▸ **Task to complete**:
Can you copy out the items between the line holding "Click the step" and the line holding "Looking at the screenshot, I should tap(256, 17).", inclusive, keeping every character unchanged?
## begin Supplied data
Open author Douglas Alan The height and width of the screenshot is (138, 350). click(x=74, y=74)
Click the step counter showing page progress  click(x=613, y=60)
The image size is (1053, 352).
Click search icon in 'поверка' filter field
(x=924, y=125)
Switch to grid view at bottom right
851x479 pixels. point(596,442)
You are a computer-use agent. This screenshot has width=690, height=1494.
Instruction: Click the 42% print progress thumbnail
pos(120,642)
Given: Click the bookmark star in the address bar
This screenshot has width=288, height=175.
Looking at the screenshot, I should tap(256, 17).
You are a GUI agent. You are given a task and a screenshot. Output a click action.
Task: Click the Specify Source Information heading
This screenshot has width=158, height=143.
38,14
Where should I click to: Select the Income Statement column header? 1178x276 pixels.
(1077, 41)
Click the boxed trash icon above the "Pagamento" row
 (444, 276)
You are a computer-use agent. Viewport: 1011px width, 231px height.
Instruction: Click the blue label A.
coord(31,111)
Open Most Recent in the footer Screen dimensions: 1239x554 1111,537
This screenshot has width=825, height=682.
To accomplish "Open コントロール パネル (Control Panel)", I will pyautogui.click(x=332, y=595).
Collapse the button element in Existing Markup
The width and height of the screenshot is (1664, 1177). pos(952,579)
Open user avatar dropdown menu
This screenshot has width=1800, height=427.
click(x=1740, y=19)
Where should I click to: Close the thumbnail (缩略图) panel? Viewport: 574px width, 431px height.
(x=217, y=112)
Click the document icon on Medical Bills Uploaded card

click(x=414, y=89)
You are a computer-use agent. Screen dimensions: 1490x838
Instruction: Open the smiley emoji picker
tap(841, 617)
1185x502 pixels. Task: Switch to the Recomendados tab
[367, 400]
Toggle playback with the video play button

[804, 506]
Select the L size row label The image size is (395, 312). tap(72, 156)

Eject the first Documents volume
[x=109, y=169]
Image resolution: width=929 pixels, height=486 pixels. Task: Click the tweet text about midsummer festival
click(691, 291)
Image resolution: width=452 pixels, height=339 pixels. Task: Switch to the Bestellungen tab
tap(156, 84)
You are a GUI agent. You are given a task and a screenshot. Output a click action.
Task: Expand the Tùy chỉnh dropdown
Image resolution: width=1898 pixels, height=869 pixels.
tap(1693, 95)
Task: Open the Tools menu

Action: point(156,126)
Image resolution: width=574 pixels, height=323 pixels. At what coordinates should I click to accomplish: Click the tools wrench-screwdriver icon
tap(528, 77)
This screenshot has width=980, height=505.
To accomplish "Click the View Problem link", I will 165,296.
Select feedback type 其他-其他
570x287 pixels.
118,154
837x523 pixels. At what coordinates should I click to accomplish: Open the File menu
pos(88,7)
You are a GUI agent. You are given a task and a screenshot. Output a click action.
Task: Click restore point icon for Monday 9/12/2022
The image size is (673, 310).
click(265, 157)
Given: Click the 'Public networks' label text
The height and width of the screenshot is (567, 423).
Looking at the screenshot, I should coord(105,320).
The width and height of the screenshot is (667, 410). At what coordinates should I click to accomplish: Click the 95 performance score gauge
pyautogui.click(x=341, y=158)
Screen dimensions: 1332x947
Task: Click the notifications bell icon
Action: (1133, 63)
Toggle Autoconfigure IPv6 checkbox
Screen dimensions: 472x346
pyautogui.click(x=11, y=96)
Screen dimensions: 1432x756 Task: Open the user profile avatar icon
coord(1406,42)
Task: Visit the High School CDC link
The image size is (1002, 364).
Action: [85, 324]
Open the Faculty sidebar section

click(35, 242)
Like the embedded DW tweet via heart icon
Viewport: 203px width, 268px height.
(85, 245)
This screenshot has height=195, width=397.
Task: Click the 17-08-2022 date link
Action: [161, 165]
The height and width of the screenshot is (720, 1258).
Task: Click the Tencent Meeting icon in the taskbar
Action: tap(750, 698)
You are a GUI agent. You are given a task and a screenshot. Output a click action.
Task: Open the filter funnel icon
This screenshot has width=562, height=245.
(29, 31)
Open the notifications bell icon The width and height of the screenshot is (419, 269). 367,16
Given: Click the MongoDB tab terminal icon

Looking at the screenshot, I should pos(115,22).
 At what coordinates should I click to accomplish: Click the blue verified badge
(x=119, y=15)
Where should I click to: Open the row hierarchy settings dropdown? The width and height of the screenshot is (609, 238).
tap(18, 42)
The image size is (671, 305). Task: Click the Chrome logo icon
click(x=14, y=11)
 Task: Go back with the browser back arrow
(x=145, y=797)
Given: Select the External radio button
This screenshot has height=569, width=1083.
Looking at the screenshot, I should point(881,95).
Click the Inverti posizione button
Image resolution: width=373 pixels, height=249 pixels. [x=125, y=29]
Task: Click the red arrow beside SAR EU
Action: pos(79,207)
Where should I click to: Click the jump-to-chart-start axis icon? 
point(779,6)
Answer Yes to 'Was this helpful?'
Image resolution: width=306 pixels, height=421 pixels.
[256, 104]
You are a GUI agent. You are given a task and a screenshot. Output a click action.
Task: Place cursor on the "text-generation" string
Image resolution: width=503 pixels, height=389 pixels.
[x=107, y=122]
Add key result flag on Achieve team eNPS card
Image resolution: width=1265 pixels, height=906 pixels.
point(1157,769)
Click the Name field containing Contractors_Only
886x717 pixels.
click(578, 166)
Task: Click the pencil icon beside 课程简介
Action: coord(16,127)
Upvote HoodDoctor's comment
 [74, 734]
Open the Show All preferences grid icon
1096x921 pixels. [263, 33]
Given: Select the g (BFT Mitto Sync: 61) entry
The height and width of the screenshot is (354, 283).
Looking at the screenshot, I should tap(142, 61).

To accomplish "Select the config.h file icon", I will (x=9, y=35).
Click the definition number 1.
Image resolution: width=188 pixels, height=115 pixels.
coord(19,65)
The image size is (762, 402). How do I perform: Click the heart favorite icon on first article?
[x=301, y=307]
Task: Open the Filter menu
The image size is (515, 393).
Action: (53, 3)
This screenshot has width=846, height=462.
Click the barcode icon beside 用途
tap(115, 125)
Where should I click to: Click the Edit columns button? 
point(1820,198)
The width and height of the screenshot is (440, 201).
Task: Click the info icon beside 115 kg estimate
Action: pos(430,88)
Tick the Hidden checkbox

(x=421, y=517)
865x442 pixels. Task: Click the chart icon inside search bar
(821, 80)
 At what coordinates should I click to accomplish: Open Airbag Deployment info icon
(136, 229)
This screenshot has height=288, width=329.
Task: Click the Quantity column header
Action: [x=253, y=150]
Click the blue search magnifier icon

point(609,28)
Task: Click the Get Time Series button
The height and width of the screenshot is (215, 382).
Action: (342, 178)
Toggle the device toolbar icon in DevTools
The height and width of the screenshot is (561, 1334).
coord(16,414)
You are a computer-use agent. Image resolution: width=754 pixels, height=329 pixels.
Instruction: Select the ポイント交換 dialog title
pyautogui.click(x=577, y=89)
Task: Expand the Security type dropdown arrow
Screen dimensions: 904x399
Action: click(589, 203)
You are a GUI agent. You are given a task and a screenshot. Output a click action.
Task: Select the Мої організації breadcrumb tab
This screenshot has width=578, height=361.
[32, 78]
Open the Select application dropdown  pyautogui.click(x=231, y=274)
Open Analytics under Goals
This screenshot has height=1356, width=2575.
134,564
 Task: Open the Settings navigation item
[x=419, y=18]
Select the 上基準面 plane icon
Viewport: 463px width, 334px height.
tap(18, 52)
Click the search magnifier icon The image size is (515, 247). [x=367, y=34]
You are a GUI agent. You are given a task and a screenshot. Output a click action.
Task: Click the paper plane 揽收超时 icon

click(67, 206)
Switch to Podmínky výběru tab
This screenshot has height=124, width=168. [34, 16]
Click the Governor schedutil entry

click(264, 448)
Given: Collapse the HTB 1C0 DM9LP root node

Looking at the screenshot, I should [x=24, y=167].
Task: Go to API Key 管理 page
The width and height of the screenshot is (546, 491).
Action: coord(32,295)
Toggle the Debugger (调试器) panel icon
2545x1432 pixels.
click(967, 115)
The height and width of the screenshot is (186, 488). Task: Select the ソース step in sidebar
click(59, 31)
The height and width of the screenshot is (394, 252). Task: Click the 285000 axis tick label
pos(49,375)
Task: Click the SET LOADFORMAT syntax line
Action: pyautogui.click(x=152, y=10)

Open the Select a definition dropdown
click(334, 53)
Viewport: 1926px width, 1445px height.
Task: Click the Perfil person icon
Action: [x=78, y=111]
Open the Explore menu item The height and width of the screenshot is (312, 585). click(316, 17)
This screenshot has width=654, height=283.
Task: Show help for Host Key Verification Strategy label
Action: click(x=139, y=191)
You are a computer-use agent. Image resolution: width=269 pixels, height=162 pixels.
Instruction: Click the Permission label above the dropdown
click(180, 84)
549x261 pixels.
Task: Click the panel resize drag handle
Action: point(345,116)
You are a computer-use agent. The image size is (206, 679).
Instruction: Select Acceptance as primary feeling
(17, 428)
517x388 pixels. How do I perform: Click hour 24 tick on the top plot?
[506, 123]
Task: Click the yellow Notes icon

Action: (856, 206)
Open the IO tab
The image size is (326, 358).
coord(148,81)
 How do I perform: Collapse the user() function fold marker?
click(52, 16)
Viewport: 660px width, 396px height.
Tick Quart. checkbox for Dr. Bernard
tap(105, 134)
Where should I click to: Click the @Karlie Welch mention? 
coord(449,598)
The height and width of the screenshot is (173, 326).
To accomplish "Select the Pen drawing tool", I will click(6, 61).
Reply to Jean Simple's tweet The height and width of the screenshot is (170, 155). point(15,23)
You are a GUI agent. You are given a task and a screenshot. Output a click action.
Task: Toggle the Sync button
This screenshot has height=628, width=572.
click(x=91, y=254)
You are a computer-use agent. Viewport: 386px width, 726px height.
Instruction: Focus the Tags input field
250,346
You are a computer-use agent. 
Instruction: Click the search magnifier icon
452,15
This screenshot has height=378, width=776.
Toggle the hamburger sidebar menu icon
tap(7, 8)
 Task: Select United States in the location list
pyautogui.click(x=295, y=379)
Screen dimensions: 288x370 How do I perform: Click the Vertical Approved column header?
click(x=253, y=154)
## end Supplied data
▸ **Solved exercise**:
Click the step counter showing page progress  click(x=613, y=60)
The image size is (1053, 352).
Click search icon in 'поверка' filter field
(x=924, y=125)
Switch to grid view at bottom right
851x479 pixels. point(596,442)
You are a computer-use agent. This screenshot has width=690, height=1494.
Instruction: Click the 42% print progress thumbnail
pos(120,642)
Given: Click the bookmark star in the address bar
This screenshot has width=288, height=175.
Looking at the screenshot, I should tap(256, 17).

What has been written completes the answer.